Have a good weekend.
Death of A Language. Since I started being more pro-active about my general lack of respect for modern American cultural anthropology I’ve gotten a lot of response. On the specific question of whether linguistic diversity is inversely proportional to economic growth, I’ve gotten some mixed-responses, and find all the conclusions inconclusive (I’ve had some r-squared results sent to me privately). Here’s A Replicated Typo reviewing a paper which tentatively supports my theoretical inference empirically. As I said, looking at the correlations are now in my “stack” of “TO-DO”’s. But more broadly the normative gap between myself and my critics remains. So in the post I point to here, the author paraphrases a linguist as saying: “The languages spoken on the islands are considered to be almost 70,000 years old and are theorized to have African roots.” My comments about this sort of stuff are dismissive, and this experience only reinforces my disrespect for the “discourse” which linguistic anthropologists are introducing into the public domain. There are intellectual reasons to be interested in linguistic isolates not part of the big language families (e.g., Semitic, Indo-European, Niger-Kordofanian, etc.), but no language is “70,000 years old.” The Andaman Islanders are not black-skinned elves, immortals who brought their culture in toto from the ur-heimat of Africa, genetic and cultural fossils who have been in total stasis. Cultural anthropologists presumably understand that all humans are equally ancient, derived from African ancestors, and that all languages and peoples are African (or at least 95% so within the last 100,000 years), but their communication to the public confuses the issue and presents some groups as “pristine.” As it is, Andaman Islanders have a major issue with high mortality levels due to being exposed to Eurasian pathogens. Language death is a relatively secondary issue for a group which had to be forcibly separated from Indian settlers in the 1960s for their own survival as a biological group.
‘Petite’ woman thrown off plane to make way for obese teenager who needed two seats. The source is a British tabloid, so take with a healthy dose of skepticism. But the general issue of obese people and airline flights is something that the obese and non-obese have to confront regularly. As a non-obese person I’ve had the discomfort of obese people using my own space as “overflow” to become more comfortable. The weirdest thing that has happened to me was on a trans-Atlantic flight where an obese man came and sat next to me in what had been an empty seat. Thirty minutes before the flight landed he went back to his seat, so I got up and saw where he’d come from, and it seems that he was sitting next to another obese person. It must have been uncomfortable for both of them, but still. Looking around there were a few other empty seats on the flight, but I was the slimmest person adjacent to any of them, so I strongly suspect that I was “targeted” for my co-passenger’s comfort. It must really be stressful to be obese on a long flight, but I really hate being penalized for being thin enough that I don’t “use” all my space.
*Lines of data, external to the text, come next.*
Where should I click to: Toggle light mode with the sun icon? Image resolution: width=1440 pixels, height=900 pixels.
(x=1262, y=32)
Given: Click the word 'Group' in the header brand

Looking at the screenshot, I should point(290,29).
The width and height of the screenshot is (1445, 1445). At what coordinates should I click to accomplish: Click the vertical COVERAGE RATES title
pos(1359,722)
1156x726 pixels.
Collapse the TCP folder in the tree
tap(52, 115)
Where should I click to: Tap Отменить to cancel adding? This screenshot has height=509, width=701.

The rich are different from you and me. One issue is that if there’s a huge wealth differential between two people there’s always the tension of the poorer person asking the wealthier one for money at some point. It makes wealthier people more guarded and less compassionate because they’re no longer in a plausible situation of reciprocity. They start seeing everyone as a utility maximizing rational actor trying to work an angle. Those with relatives in poor countries probably know what I’m getting at in terms of how fiscal imbalances distort personal relationships.
What Makes Humans Unique ?(III): Self-Domestication, Social Cognition, and Physical Cognition. Humans, the self-domesticated animal? Or perhaps some humans domesticated others?
Did emotions evolve to push others into cooperation? Rationality is bounded by emotion. Proximate individual behavior dictated by general intelligence is one dimension of humanity, but heuristics grounded in non-rational elements of cognition are evolutionarily informed and ecologically useful (or were).